Ainda na vigência do CPC/1973, à luz dos art’s. 806 e 808, o Superior Tribunal de Justiça sedimentou entendimento jurisprudencial segundo o qual “a falta de ajuizamento da ação principal no prazo do art. 806 do CPC acarreta a perda da eficácia da liminar deferida e a extinção do processo cautelar” (Súmula n. 482).
À época, havia orientação jurisprudencial do referido Tribunal pela natureza decadencial do prazo de 30 dias para o ajuizamento da ação principal, daí porque a não observância resultava na extinção do processo cautelar.

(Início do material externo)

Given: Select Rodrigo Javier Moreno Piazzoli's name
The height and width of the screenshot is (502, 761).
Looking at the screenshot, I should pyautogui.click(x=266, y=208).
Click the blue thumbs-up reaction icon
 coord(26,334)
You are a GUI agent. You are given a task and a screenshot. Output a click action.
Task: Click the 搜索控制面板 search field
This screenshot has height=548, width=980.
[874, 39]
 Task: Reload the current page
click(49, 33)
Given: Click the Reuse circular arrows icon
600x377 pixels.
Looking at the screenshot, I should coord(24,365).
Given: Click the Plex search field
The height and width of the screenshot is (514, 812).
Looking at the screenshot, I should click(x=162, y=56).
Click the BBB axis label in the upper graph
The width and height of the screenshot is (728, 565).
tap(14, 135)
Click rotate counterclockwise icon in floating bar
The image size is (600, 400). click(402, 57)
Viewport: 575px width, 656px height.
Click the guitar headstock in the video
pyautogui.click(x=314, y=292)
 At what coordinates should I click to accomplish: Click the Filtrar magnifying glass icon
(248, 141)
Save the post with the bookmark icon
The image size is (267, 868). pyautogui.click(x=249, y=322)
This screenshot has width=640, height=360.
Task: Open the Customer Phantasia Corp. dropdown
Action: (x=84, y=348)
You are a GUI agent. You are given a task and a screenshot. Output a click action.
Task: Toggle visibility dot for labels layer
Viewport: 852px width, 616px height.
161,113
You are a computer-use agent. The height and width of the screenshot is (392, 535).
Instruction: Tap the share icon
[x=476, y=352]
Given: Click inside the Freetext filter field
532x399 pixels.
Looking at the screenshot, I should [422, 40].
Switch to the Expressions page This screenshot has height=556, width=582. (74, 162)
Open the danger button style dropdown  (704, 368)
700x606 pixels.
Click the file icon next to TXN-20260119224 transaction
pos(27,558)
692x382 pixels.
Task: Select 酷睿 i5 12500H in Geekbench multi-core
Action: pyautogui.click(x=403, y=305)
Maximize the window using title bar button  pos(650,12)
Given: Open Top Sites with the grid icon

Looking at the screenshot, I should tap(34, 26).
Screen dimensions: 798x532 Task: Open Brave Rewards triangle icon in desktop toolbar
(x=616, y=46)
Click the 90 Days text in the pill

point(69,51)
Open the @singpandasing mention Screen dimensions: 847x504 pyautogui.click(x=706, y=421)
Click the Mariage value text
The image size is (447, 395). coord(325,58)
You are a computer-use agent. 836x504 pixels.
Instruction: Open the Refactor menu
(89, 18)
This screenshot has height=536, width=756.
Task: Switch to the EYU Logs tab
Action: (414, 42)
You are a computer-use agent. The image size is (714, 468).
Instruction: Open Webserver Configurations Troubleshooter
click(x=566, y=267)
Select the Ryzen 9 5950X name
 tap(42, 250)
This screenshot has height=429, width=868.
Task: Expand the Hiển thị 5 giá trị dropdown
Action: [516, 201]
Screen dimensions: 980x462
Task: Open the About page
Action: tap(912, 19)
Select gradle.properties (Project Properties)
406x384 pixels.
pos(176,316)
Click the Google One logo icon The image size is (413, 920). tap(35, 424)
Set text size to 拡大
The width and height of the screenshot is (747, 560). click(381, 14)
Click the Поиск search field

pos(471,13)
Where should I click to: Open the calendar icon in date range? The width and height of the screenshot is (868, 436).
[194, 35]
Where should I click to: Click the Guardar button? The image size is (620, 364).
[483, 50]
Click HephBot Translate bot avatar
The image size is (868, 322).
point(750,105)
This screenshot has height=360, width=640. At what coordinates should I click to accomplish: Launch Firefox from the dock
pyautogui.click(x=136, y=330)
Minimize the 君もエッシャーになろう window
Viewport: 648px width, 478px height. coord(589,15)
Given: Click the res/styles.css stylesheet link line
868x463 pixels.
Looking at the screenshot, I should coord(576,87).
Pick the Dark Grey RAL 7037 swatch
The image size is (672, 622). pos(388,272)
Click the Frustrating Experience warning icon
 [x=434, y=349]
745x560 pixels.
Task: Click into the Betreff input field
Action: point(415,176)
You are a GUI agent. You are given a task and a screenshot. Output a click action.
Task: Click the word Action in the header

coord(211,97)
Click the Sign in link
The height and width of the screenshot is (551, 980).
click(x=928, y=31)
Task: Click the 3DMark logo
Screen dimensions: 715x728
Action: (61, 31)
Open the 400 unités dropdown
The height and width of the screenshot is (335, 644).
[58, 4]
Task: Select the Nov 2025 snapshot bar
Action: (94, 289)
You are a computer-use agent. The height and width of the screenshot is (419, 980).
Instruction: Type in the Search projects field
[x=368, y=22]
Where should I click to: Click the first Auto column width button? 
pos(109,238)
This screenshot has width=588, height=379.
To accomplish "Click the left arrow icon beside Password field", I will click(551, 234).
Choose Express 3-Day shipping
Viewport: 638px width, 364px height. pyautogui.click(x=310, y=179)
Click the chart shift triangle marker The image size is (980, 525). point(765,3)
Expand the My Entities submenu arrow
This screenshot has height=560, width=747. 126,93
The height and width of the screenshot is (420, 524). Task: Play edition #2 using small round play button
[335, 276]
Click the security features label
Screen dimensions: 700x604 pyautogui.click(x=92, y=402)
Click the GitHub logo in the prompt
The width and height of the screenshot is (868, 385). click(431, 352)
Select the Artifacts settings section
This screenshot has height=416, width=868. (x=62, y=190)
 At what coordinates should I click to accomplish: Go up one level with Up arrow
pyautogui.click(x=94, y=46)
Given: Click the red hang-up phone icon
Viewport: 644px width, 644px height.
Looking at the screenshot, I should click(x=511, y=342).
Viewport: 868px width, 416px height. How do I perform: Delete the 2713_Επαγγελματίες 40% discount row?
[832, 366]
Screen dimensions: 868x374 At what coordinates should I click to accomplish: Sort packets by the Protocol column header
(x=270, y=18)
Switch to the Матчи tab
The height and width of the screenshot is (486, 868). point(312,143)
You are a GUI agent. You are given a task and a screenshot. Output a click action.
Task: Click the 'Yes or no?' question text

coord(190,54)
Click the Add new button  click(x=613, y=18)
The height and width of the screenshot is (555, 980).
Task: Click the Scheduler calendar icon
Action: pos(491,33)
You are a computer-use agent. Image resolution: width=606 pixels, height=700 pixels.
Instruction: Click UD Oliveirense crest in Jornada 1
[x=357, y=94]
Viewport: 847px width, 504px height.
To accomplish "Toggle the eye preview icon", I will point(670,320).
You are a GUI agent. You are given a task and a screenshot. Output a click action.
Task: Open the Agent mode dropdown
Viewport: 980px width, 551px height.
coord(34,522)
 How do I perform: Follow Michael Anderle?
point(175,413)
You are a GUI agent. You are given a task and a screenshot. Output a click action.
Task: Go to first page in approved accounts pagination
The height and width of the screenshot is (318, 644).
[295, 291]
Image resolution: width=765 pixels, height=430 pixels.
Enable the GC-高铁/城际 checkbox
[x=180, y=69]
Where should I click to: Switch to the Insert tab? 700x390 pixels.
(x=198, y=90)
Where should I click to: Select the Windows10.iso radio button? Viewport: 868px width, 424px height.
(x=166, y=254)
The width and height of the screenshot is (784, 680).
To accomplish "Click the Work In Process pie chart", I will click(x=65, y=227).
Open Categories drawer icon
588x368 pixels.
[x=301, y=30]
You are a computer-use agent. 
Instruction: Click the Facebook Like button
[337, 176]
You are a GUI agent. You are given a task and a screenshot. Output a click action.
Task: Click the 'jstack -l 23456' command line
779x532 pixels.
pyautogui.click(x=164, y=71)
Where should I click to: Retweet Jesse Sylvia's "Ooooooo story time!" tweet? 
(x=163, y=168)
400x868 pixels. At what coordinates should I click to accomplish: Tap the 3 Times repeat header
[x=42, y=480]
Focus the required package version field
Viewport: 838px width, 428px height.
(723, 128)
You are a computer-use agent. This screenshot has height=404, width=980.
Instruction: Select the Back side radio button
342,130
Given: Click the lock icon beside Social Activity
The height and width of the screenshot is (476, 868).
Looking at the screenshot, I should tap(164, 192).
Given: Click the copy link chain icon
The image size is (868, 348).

Por sua vez, na vigência do CPC/2015, mantém-se a orientação pela natureza decadencial (material) do prazo de 30 dias para a formulação do pedido principal (art. 308 do CPC/2015), razão pela qual deve ser contado em dias corridos, e não em dias úteis, regra aplicável somente para prazos processuais (art. 219, parágrafo único).
De fato, quanto aos prazos processuais, a Lei n. 13.105/2015 – CPC/2015 estabelece, que, na contagem de prazo em dias, estabelecido por lei ou pelo juiz, computar-se-ão somente os dias úteis (art. 209); e que, “decorrido o prazo, extingue-se o direito de praticar ou de emendar o ato processual, independentemente de declaração judicial, ficando assegurado, porém, à parte provar que não o realizou por justa causa” (art. 223).
Por fim, no que se refere ao processo cautelar, o CPC/2015 dispõe, ainda, que, efetivada a tutela cautelar, o pedido principal terá de ser formulado pelo autor no prazo de 30 dias, sob pena de cessar a eficácia da cautelar, hipótese em que será vedado a renovação do pedido, salvo sob novo fundamento (arts. 308 e 309).
Com base nos fundamentos expostos, a primeira turma do STJ, por unanimidade, entendeu que é decadencial (material) o prazo de 30 dias para o ajuizamento de ação principal oriunda de pedido formulado na tutela cautelar antecedente, ou seja, o prazo deve ser contado em dias corridos.